The sequential pattern of match play correspondingly shows fatigue to be a risk factor in injury mechanism, as players tend to fatigue in the latter stages of each half in soccer game. This showed 5-10% decrease in total distance covered in the second half of a soccer match. As a result of fatigue occurring in the muscles, the force within the muscles decreases resulting in reduction of the energy absorption capabilities, which increases the possibility for injury to occur.


Biomechanical studies stated that during the high-speed running phase which constantly occurs late in the swing phase of the gait cycle, the hamstrings are activated throughout the complete cycle with peaks in activation during the terminal swing and early stance phases. During deceleration the hamstrings are eccentrically contracting in a lengthened position reaching their maximum length under force.


High-speed running constantly occurs late in the swing phase of the gait cycle, simultaneously; hamstrings work eccentrically to decelerate the lower limb from an acceleration in preparation for ground contact as shown in the diagram below. Therefore, the acceleration phase will increase the running velocity and the forces in the knee extensors, as the results of knee flexors being weaker and fatigued, the muscles will be accepting larger forces causing overload on the mechanical limits of the tissue. Bicep Femoris, the long head (attached to the ischium) undergoes the highest stretch, reaching greater length of 110% upright standing during terminal swing.


References

CHUMANOV, E. S., HEIDERSCHEIT, B. C. and THELEN, D. G. 2007. The effect of speed and influence of individual muscles on hamstring mechanics during the swing phase of sprinting. Journal of Biomechanics. 40 (16), pp. 3555-3562.

HAWKINS, R. D., HULSE, M. A., WILKINSON, C., HODSON, A. and GIBSON, M. 2001. The association football medical research programme: an audit of injuries in professional football. British Journal of Sports Medicine. 35 (1), pp. 43-47.

MENDIGUCHIA, J. and BRUGHELLI, M. 2011. A return-to-sport algorithm for acute hamstring injuries. Physical Therapy in Sport. 12 (1), pp. 2-14.

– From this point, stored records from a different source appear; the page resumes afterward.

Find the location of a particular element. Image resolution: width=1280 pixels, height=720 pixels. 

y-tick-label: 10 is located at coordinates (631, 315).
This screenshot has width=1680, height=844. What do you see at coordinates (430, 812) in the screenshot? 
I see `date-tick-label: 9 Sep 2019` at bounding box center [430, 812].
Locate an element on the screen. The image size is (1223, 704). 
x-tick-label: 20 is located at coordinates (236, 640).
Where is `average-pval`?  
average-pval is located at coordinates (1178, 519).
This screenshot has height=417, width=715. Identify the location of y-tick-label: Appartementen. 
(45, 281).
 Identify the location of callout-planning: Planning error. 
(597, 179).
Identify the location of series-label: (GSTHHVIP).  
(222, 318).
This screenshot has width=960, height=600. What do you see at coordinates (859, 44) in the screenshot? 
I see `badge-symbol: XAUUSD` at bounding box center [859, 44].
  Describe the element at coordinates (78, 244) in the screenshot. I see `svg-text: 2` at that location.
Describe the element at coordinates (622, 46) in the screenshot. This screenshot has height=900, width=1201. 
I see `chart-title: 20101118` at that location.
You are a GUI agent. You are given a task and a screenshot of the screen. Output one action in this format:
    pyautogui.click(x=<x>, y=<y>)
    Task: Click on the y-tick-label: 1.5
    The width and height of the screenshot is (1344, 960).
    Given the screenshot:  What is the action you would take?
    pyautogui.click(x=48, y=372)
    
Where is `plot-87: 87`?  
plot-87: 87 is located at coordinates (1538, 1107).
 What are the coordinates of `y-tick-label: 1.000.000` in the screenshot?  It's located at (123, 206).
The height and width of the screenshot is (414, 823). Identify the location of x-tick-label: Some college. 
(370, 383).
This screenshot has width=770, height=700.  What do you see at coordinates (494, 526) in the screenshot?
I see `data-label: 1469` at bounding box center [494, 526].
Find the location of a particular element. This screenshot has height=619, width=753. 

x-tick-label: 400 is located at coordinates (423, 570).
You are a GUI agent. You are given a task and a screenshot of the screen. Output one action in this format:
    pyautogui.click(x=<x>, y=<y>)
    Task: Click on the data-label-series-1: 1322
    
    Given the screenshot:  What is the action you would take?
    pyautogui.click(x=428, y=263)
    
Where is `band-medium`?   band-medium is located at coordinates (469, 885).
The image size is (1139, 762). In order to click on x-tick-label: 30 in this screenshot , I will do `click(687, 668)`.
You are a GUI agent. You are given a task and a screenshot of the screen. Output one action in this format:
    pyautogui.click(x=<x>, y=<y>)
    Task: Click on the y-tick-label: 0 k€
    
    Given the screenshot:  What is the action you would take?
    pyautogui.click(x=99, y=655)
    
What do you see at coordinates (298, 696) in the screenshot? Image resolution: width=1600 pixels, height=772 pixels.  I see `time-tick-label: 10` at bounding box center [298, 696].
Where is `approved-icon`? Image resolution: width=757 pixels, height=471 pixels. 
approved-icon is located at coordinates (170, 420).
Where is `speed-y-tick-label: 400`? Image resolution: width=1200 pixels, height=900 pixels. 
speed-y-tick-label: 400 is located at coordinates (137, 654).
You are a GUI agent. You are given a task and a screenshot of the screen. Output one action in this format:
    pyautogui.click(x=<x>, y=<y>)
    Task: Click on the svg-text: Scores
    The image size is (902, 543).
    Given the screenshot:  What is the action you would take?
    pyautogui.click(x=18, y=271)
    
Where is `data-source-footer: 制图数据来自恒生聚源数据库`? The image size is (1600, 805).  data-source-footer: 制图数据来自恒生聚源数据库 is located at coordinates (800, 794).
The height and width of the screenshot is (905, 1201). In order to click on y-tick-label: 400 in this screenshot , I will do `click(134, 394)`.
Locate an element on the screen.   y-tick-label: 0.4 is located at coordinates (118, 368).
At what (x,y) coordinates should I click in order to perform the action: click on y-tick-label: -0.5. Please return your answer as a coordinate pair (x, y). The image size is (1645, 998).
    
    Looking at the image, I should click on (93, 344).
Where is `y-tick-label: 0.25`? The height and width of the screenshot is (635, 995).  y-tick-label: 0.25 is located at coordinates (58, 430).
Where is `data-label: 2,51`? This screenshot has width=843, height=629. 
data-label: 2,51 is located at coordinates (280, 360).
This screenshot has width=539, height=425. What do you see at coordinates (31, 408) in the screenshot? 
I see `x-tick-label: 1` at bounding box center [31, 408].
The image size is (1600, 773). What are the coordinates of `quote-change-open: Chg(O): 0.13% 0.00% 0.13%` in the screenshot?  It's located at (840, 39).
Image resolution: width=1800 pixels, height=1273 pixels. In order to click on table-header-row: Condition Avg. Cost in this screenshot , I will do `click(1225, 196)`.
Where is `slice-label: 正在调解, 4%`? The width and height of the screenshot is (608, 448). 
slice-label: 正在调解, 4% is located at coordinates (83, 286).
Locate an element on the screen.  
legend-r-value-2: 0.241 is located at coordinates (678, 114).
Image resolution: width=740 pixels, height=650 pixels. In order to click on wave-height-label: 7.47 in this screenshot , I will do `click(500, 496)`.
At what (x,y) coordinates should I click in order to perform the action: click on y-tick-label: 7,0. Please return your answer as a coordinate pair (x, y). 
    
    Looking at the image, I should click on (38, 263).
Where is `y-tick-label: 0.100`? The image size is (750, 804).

OPAR, D. A., WILLIAMS, M. D. and SHIELD, A. J. 2012. Hamstring Strain Injuries. Sports Medicine. 42 (3), pp. 209-226.

SMALL, K., MCNAUGHTON, L., GREIG, M. and LOVELL, R. 2010. The effects of multidirectional soccer-specific fatigue on markers of hamstring injuries risk. Journal of Science and Medicine in Sport. 13 (1), pp. 120-125.

THELEN, D. G., CHUMANOV, E. S., BEST, T. M., SWANSON, S. C. and HEIDERSCHEIT, B. C. 2005. Simulation of biceps femoris musculotendon mechanics during the swing phase of sprinting. Medicine & Science in Sports & Exercise. 37 (11), pp. 1931-1938.

WOODS, C., HAWKINS, R. D., MALTBY, S., HULSE, M., THOMAS, A. and HODSON, A. 2004. The Football Association Medical Research Programme: an audit of injuries in professional football: analysis of hamstring injuries. British Journal of Sports Medicine. 38 (1), pp. 36-41.